Australia Parliament Vote on RU 486 Abortion Drug Likely Not til 2006
by Steven Ertelt
November 29, 2005
Canberra, Australia (LifeNews.com) — Members of the Australian parliament will get a conscience vote on whether to allow sales of the dangerous RU 486 abortion drug, but the vote will probably not take place until next year.
Prime Minister John Howard yesterday told a meeting of MPs yesterday they would be given the conscience vote instead of being required to follow the party line. He also said lawmakers should agree with him to hold a vote next year or face the prospect of no vote at all.
Opposition and Australian Democrats say the debate and vote should take place in the week and a half remaining in the current session of parliament but a spokesman for Health Minister Tony Abbott said it would take place next year.
In 1996, the Australian government prohibited sales of the dangerous abortion drug, which has been responsible for the deaths of at least four American women, one in Canada and another in Sweden.
Responsibility for the legalization of the abortion drug rests with Abbott, who has denied allowing its sale after advice from the nation’s chief doctor.

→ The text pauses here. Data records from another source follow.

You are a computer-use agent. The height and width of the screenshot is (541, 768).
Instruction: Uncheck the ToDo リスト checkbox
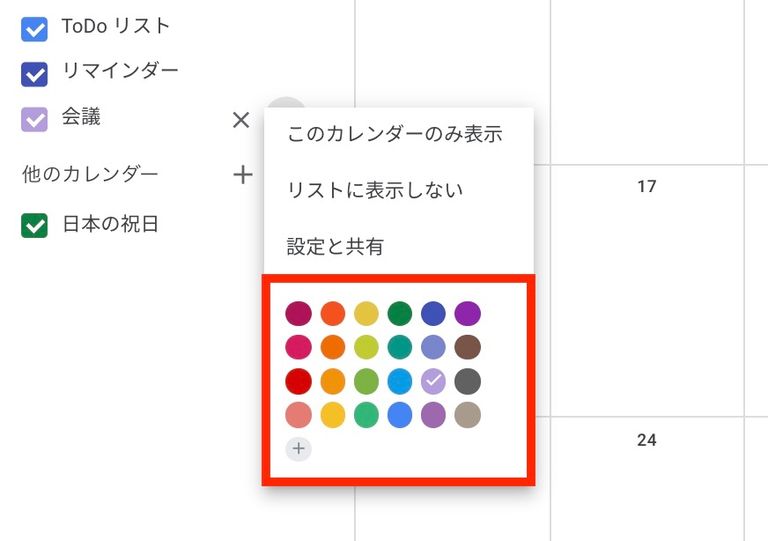point(34,29)
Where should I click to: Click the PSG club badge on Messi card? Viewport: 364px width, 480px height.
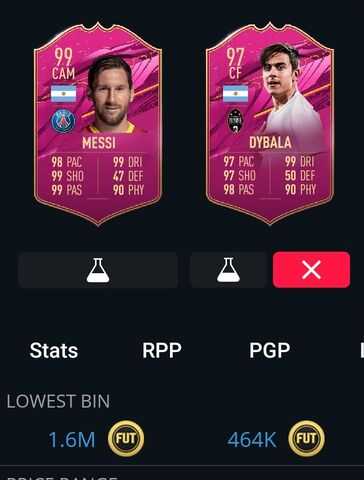63,121
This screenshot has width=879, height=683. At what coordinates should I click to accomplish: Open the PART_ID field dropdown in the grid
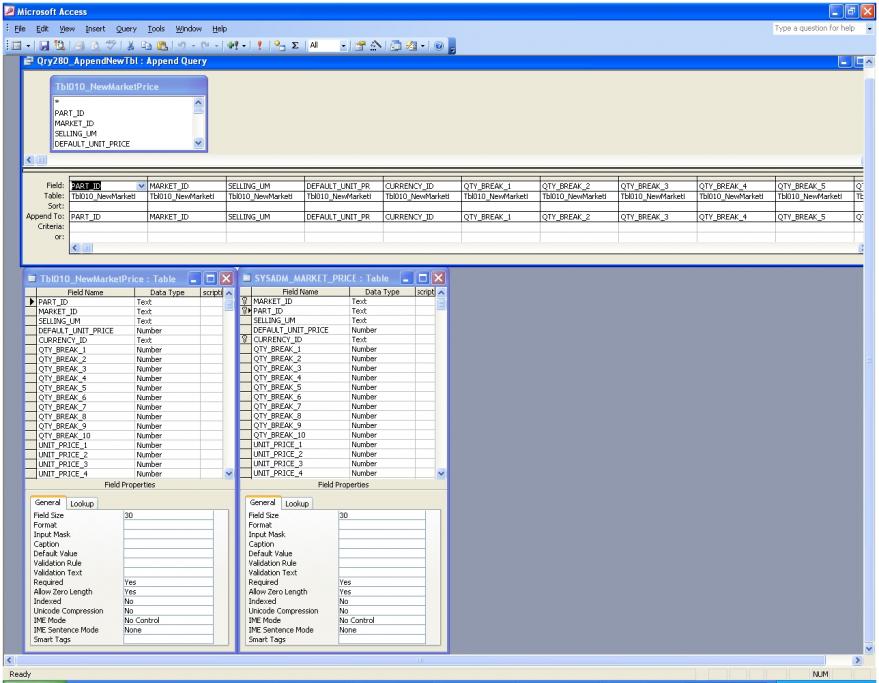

But lawmakers in Parliament want to legalize it and have called for legislation to take the authority from Abbott and place it in the hands of the legislature.
Abbot said he wouldn’t mind a vote about removing the authority but a vote on a second bill to legalize RU 486 should wait,
"Let the TGA Bill go through before Christmas because it is, of itself, an uncontroversial Bill, and then in the new year we can deal with any Private Member’s Bill or any Democrats Bill that comes forward dealing with the RU-486 issue," Abbott told the Courier-Mail newspaper.
However, Democrats leader Lyn Allison said she would not withdraw her legislation and pressed for a vote now.
"We are very pleased that the Prime Minister has announced a conscience vote and so we would like to proceed on that basis," Senator Allison said.
To bring up a vote now, the Democrats would need the support of at least one Government party senator, but that’s not likely with Howard’s decision to have the vote next year. Government MPs are all expected to back their Prime Minister’s decision.